* TASK INSTRUCTIONS *
Nothing but the lines from the one containing "Toggle 'Weitere Lesezeichen" through the last line of the records belongs in the answer, copied exactly and with the pictures left out.

* RECORDS SHOWN *

↓

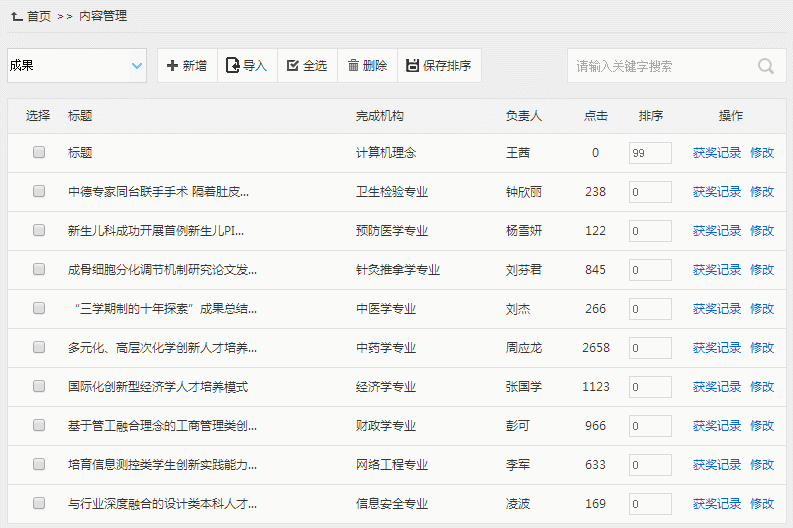This screenshot has height=528, width=793.
Task: Click the sort order field showing 99
Action: 650,153
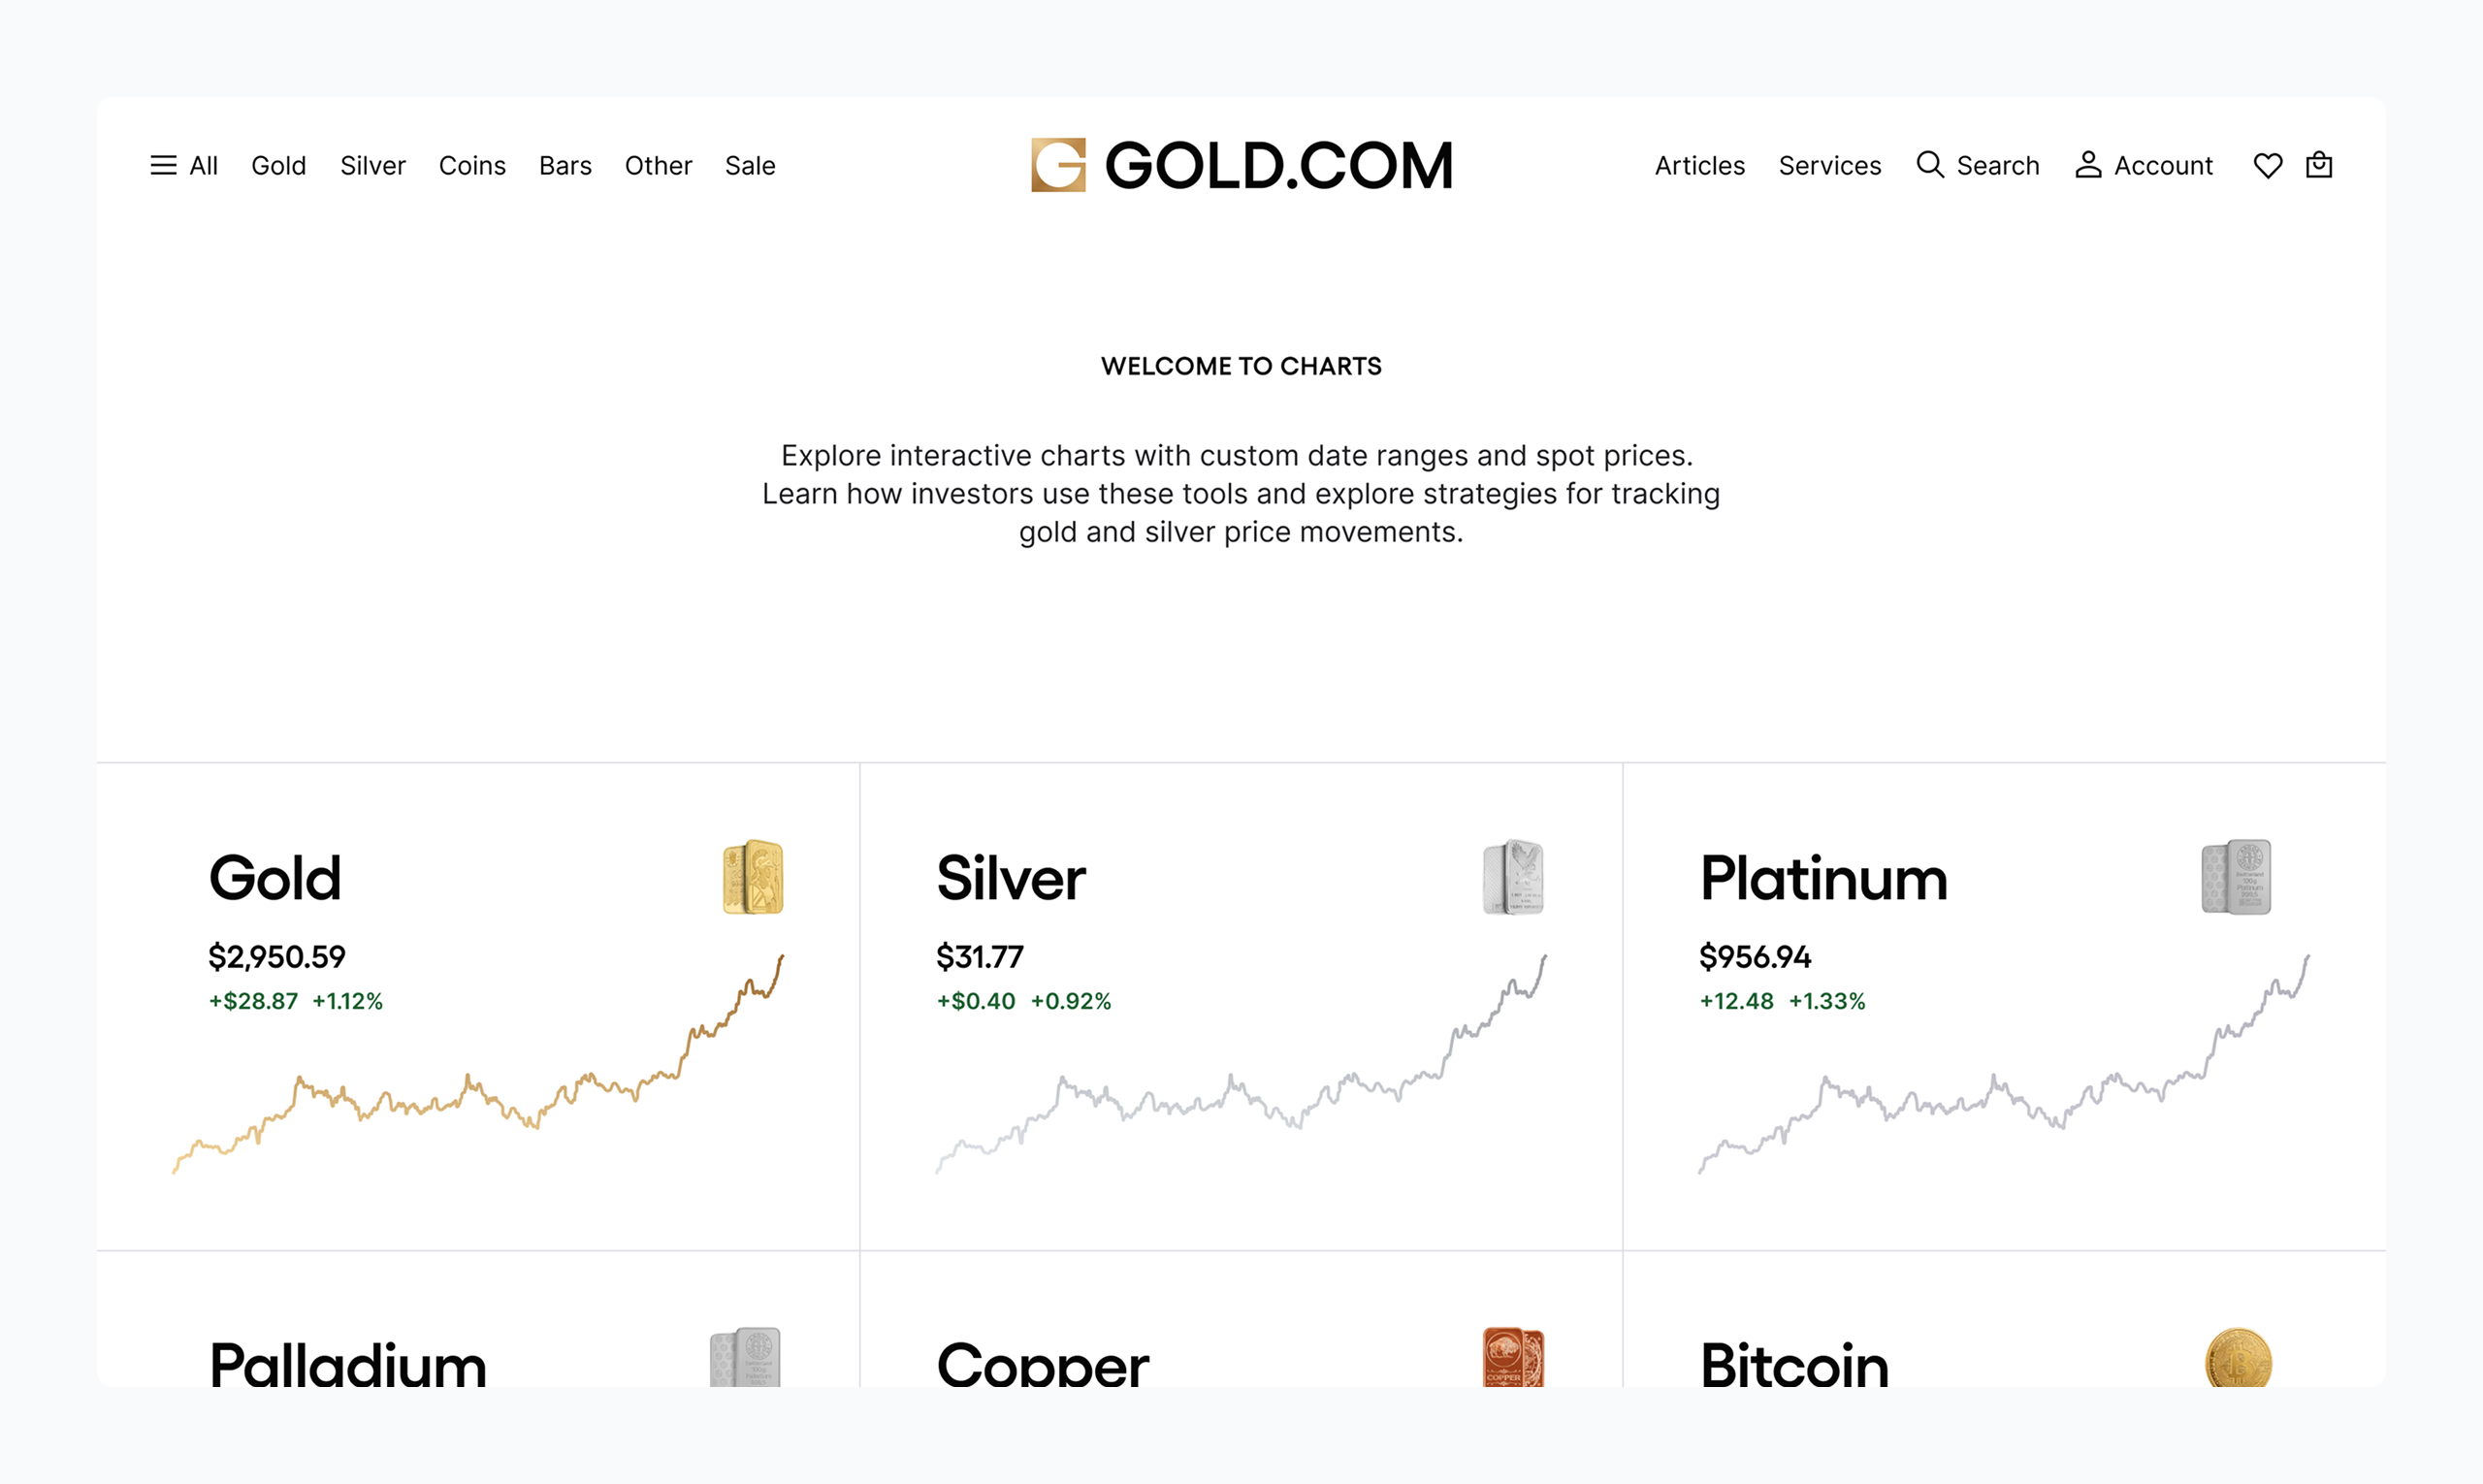
Task: Click the Search magnifier icon
Action: click(x=1929, y=165)
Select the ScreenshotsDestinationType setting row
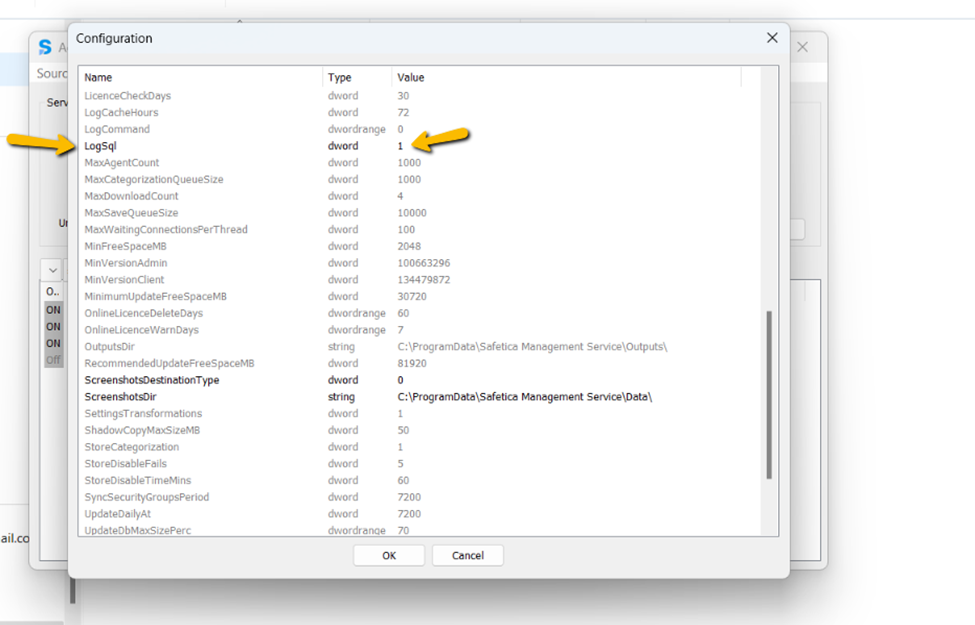The width and height of the screenshot is (975, 625). (x=200, y=379)

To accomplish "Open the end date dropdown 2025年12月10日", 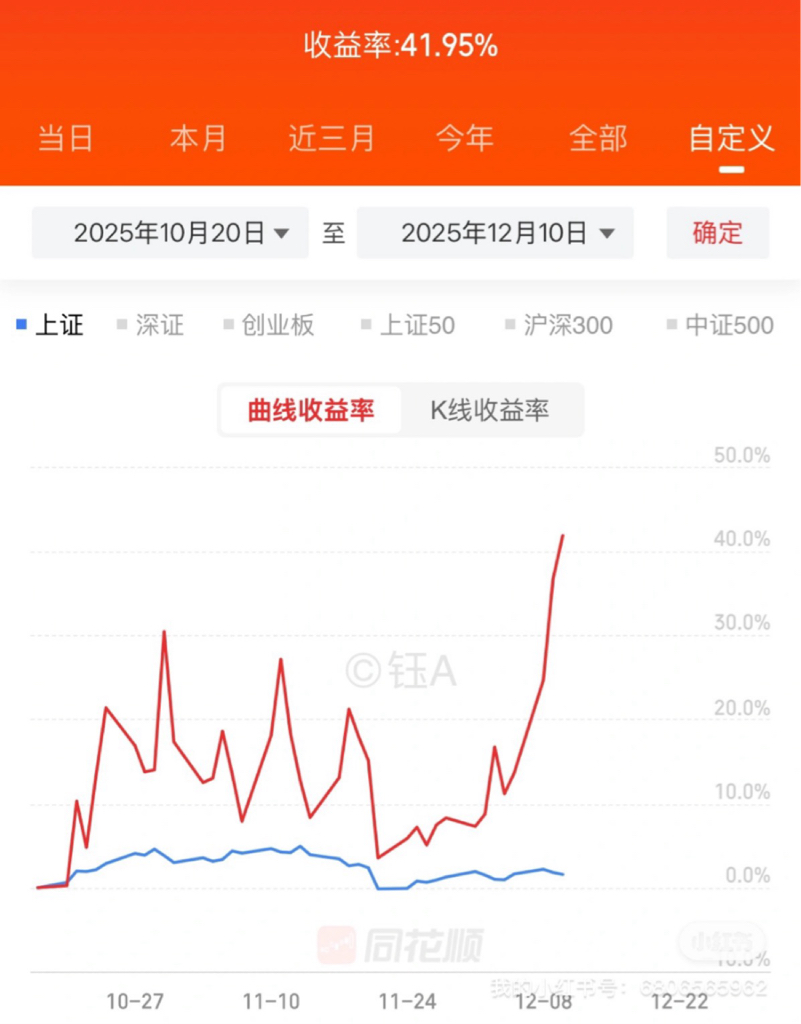I will (x=495, y=232).
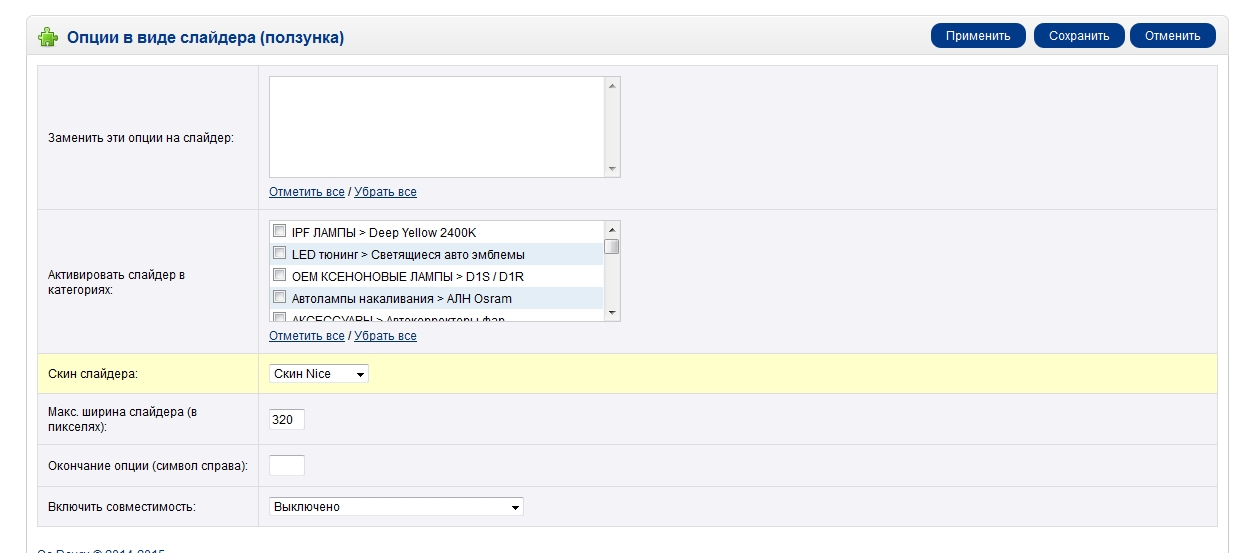The width and height of the screenshot is (1256, 553).
Task: Click the Окончание опции symbol input field
Action: tap(287, 465)

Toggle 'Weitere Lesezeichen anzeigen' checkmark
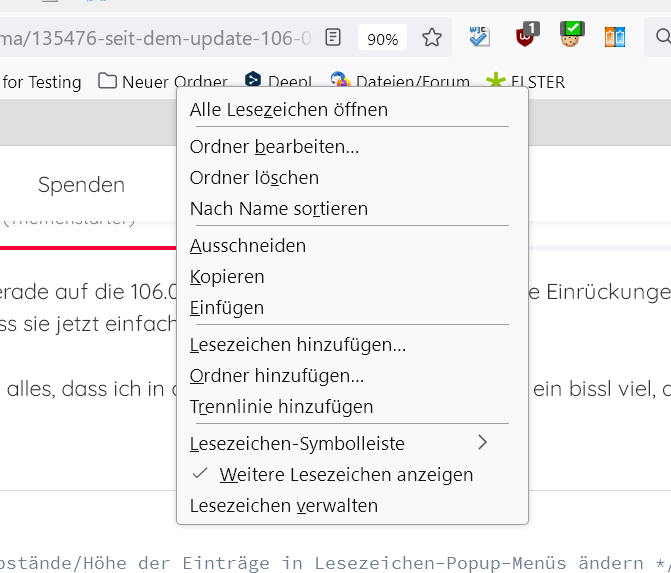coord(346,474)
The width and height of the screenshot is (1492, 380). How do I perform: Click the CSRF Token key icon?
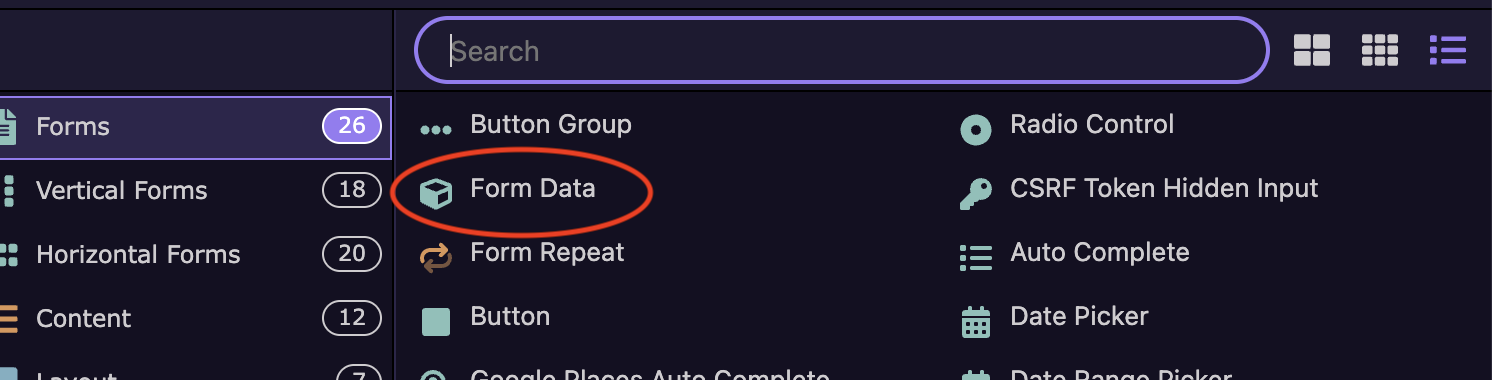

↑

* RESULT *
Toggle 'Weitere Lesezeichen anzeigen' checkmark
coord(346,474)
The width and height of the screenshot is (1492, 380). How do I perform: Click the CSRF Token key icon?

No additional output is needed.